Candidate Who Says He Spent Weeks Studying Obamacare Doesn't Seem To Understand It

Former Alaska Attorney General Dan Sullivan, a Republican U.S. Senate candidate, talks during a live televised debate Sunday,
Former Alaska Attorney General Dan Sullivan, a Republican U.S. Senate candidate, talks during a live televised debate Sunday, Aug. 10, 2014, in Anchorage, Alaska. Thousands of miles from the U.S-Mexico border, the major Republican candidates for U.S. Senate in Alaska clashed on immigration in a televised debate. (AP Photo/Mark Thiessen)

Former Alaska Attorney General Dan Sullivan, the Republican challenging Sen. Mark Begich (D-Alaska), frequently talks about how he "actually read" the Affordable Care Act and "spent weeks -- weeks! -- reviewing that law."

But that doesn't mean Sullivan is familiar with all of the law's provisions, as an interview with the Alaska Dispatch News published Wednesday revealed:

Sullivan does, however, want to preserve one key element of the Affordable Care Act -- insurance coverage for individuals with pre-existing conditions. Sullivan wants to do that through high-risk pools, which have in the past forced those individuals to pay higher premiums than people get on the standard market.

As to other elements of the law that Begich cited in his defense of the measure, Sullivan said he was unfamiliar with a provision guaranteeing that women could not be charged different rates than men, though he added he doesn’t support allowing gender-based discrimination if people 'are similarly situated with regard to health issues.'

Sullivan wouldn’t directly answer a question about whether he supported a provision of the law requiring insurers that offer dependent coverage to provide it to children up to the age of 26, saying he would leave families to design their own health care plans with the help of their doctors.

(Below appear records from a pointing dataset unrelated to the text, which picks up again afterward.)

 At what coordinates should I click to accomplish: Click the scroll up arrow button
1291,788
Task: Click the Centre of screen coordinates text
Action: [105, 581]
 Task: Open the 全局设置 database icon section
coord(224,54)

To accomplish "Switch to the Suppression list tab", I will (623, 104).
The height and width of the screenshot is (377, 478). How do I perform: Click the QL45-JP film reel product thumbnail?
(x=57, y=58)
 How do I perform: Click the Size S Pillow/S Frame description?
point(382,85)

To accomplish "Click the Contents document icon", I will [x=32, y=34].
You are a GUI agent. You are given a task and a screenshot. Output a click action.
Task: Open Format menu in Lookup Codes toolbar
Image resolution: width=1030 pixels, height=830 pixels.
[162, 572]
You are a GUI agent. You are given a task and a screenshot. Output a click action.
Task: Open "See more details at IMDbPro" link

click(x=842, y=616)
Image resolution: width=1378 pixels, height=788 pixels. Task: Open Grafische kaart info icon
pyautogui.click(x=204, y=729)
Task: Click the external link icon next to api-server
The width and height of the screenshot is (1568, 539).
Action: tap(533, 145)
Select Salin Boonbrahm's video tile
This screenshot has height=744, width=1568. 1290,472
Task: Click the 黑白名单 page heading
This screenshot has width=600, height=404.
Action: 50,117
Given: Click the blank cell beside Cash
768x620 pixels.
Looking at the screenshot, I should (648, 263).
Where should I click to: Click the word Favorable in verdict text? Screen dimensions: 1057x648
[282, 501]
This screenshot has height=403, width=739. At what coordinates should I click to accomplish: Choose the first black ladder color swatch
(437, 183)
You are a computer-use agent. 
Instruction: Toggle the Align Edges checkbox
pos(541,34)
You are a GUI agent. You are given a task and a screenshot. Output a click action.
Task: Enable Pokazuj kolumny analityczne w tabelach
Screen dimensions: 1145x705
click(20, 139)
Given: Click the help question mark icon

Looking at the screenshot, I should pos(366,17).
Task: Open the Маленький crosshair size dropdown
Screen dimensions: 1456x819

The Republican was professing ignorance of the Affordable Care Act's ban on the practice known as "gender rating," whereby insurers would charge women higher premiums than men for identical plans. Sullivan perhaps said he supports -- or doesn't know about -- those provisions because polling shows a paradox: Americans dislike the law, but like that it allows children to stay on their parents' plans until 26, bans discrimination based on gender and eliminates lifetime coverage caps.

This paradox is also illustrated in the manner in which Begich's campaign is approaching the law in Alaska. Though Begich has said in in radio ads he has worked to "fix" the law, a super PAC backing his bid also ran television ads featuring a breast cancer survivor describing how the law enabled her to get health insurance despite her pre-existing condition.

The senator has taken pains to distance himself from President Barack Obama, but two new polls this week show Sullivan ahead.

Sullivan's campaign didn't immediately respond to a request for comment.